Monday, January 21, 2008

Meeting with Big D (part II) ~ 1/21/08


As Serbia goes to a run off election between the hardline Nationalists and the pro-EU party, on the day when America celebrates the legacy of MLK, and after an interesting debate with E about the Racino issue and racism towards Native Americans, I finally got a sit down with Dr. D to take a look at the thesis.

As it stands the thesis is something of a compromise between the initial idea/inspiration for the thesis, and Dr. B's interest in doing a field study, a personalized experience with soccer culture in a community/region where marginalized peoples engage in the game. This second part was an idea that we banded around a few months ago, but that I never really was able to develop fully in my head, at least as part of the thesis.

So today, we looked at what I was hoping to get out of this project. This is not a one off for me, but really just a first chapter/trip into this subject. Considering my basic time frame (the thesis technically being due in May), the praxis is becoming something of an issue. As it stands, I was going to look at a very general cross section of soccer players in the US, players from USM, from an indoor league, and from the pickup games at Back Bay. But this doesn't really look at the "at risk" demographic meant to be the subject of this thesis.

If I think back to Oggi's speech (almost a year ago now) what had me so crazy was the possibility that soccer was available for use as a means of conflict resolution, or as empowerment of minority/repressed/illegal/other/'immigrant' communities. Since then the paradoxical nature of this has become clear to me. That the nation state can also tap this source for its own designs, perpetuating racism, inequality, and power structures. In light of the current complaints coming from the larger EU clubs complaining that the African Nations Cup is taking away the African stars for the next few weeks; considering the debate over immigration currently in the EU, this might rather be the focus of the project.

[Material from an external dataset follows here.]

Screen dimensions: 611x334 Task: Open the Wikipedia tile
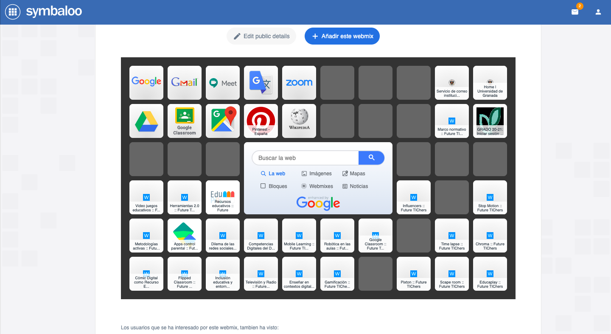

So, the suggestion was to look at the paradox of a sport that on one side empowers these communities, and on the other, allow the Nation State to further its ambition of control and power. Instead of trying, at this juncture, to do some field study, focusing on the theory supported by examples to support either side of the argument. The question will be to see if this debate is sustainable, if the co-existence of these two antithetical ideas means soccer is inherently dangerous, or if the risk is acceptable?